* _Text_

2.9 Mangels eines lückenloses Nachweises der Offenkundigkeit der Vorbenutzung halten jedoch die Feststellungen der Einspruchsabteilung zur fehlenden Neuheit des Gegenstands von Anspruch 1 gemäß Hauptantrag gegenüber der geltend gemachten offenkundigen Vorbenutzung einer Überprüfung nicht stand.
2.10 Die angefochtene Entscheidung ist aufzuheben.
3. Weitere Einwände nach Artikel 100 a) EPÜ
3.1 Da die Einspruchsabteilung zu der Entscheidung gekommen war, dass das Patent wie erteilt wegen Artikel 100 a) und 54 EPÜ aufgrund der angeblichen offenkundigen Vorbenutzung zu widerrufen sei, hatte sie keinen rechtlich zwingenden Anlass, auch über die weiteren von der Einsprechenden mit dem Einspruch und erneut im Beschwerdeverfahren vorgebrachten Einwände aus Artikel 100 a) EPÜ (Neuheit und erfinderische Tätigkeit) gegenüber dem Hauptantrag zu entscheiden. Die angefochtenen Entscheidung enthält hierzu zu Recht keine Feststellungen.

* _Zeigedaten zu Screenshots und Dokumenten_
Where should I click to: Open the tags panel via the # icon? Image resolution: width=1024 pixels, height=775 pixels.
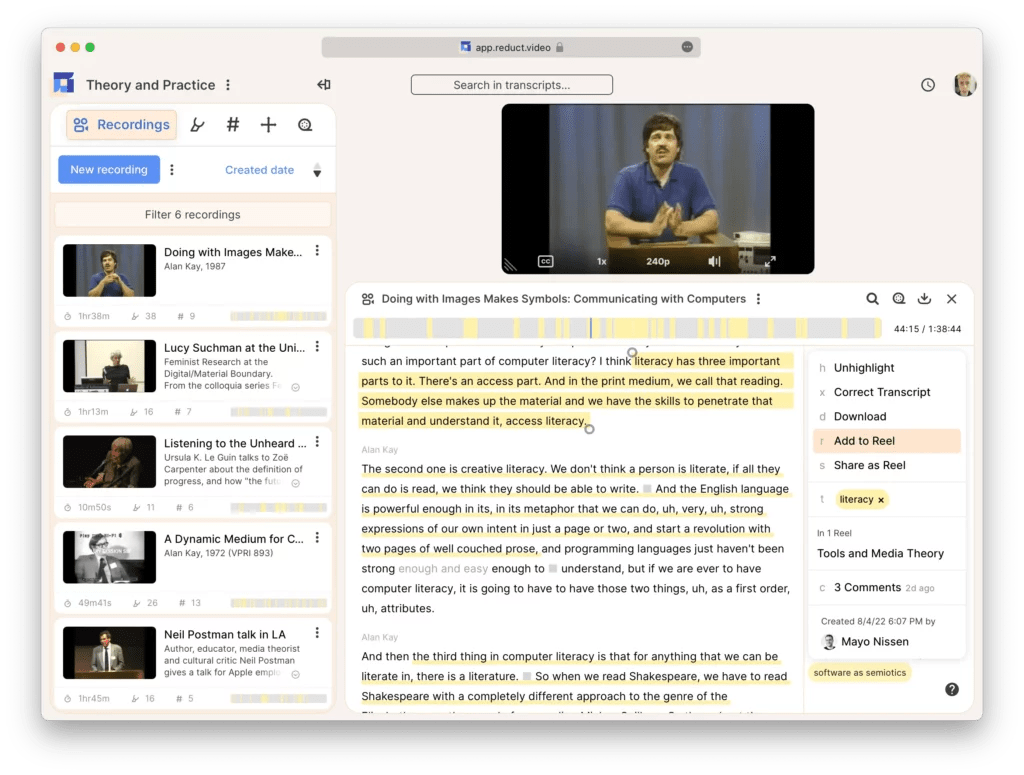tap(232, 124)
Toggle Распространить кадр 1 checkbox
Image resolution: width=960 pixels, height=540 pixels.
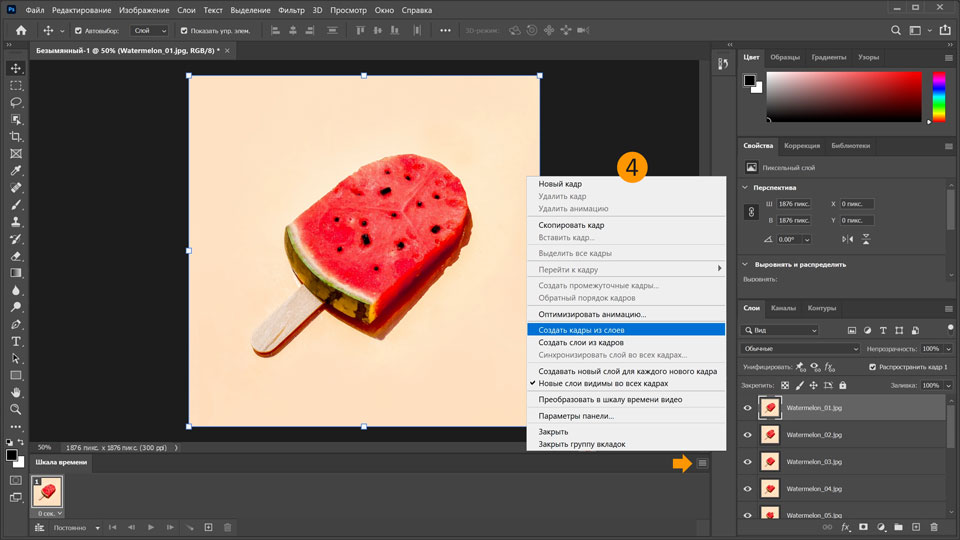(x=872, y=367)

* _Aufgaben zur Übung_
1. Prüfen Sie, ob die folgenden Aussagen mit dem Text über den Einspruch gegen das Patent übereinstimmen. Antworten Sie jeweils mit Ja oder Nein und zitieren Sie die entscheidenden Worte des Textes wörtlich.
(a) Die angefochtene Entscheidung soll aufgehoben werden.
(b) Die Einsprechende hat ihre Einwände zu Neuheit und erfinderischer Tätigkeit nur mit dem Einspruch vorgebracht, nicht aber im Beschwerdeverfahren.
(c) Die angefochtene Entscheidung enthält Feststellungen zu den weiteren Einwänden nach Artikel 100 a) EPÜ.
2. Beantworten Sie anhand des Textes über den Einspruch gegen das Patent die folgenden Fragen kurz.
(a) Auf welchen Anspruch und welchen Antrag bezieht sich die Feststellung zur fehlenden Neuheit unter Punkt 2.9?
(b) Auf welche Artikel des EPÜ stützte die Einspruchsabteilung den Widerruf des Patents?
(c) Welche zwei Einwände werden in Klammern als Einwände aus Artikel 100 a) EPÜ genannt?
3. Knüpfen Sie an den Text über den Einspruch gegen das Patent an und schreiben Sie ihn nach seinem letzten Satz weiter.

* _Gelöste Aufgaben_
1.
(a) Ja: „Die angefochtene Entscheidung ist aufzuheben.“
(b) Nein: „mit dem Einspruch und erneut im Beschwerdeverfahren vorgebrachten Einwände“
(c) Nein: „Die angefochtenen Entscheidung enthält hierzu zu Recht keine Feststellungen.“

2.
(a) Auf Anspruch 1 gemäß Hauptantrag.
(b) Auf Artikel 100 a) und 54 EPÜ.
(c) Neuheit und erfinderische Tätigkeit.

3.
3.2 Die Patentinhaberin begehrt mit ihrem Antrag eine Aufrechterhaltung des Patents in erteilter Fassung. Dieser Antrag kann allerdings nur gewährt werden, wenn die vorgebrachten Einspruchsgründe der Aufrechterhaltung des erteilten Patents nicht entgegenstehen. Bei dieser Prüfung können Argumente Beweismittel, die von der Einsprechenden vor Rücknahme des Einspruchs vorgebracht worden sind, herangezogen werden (siehe RdB, supra, III.Q.3.3, siehe auch T 629/90 sowie T 46/10).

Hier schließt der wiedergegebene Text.